**What to do**
Look through the data that follows and copy each line with the string "computer".
------------
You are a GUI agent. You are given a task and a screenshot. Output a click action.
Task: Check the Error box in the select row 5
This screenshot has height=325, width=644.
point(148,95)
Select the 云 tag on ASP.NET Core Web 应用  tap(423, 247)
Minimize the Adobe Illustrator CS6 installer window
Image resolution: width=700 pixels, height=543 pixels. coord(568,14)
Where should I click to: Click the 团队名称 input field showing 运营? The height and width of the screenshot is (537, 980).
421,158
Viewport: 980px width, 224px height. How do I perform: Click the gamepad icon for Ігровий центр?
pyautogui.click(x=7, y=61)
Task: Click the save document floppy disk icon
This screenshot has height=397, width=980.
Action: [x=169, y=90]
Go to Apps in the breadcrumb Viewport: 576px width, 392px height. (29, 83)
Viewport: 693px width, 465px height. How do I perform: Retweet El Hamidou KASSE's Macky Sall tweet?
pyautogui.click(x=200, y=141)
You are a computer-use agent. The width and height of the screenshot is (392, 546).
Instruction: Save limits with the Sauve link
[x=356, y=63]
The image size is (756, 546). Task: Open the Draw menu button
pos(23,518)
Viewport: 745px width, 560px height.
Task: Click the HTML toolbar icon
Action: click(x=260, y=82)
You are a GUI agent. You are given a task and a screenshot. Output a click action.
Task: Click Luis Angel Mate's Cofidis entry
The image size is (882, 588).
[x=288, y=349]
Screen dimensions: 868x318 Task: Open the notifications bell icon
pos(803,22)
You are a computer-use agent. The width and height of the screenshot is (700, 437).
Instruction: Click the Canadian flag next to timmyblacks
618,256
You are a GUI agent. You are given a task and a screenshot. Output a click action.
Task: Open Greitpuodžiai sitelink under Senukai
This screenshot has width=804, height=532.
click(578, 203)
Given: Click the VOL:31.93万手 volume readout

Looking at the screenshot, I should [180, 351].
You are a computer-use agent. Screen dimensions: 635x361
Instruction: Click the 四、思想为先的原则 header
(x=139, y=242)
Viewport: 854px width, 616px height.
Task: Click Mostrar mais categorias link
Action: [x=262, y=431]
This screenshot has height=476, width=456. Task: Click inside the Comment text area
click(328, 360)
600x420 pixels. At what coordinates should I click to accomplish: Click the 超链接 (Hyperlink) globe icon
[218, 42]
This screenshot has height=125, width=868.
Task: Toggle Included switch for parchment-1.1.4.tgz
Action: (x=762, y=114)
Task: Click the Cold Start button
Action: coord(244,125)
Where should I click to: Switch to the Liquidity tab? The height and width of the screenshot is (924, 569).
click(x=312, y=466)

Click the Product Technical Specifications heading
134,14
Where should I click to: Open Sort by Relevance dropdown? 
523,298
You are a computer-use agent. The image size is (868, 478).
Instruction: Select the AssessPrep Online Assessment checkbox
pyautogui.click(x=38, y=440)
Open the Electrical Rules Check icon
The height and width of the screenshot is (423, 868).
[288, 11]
------------
**Solved exercise**
You are a computer-use agent. The width and height of the screenshot is (392, 546).
You are a computer-use agent. The width and height of the screenshot is (700, 437).
You are a computer-use agent. Screen dimensions: 635x361
You are a computer-use agent. The image size is (868, 478).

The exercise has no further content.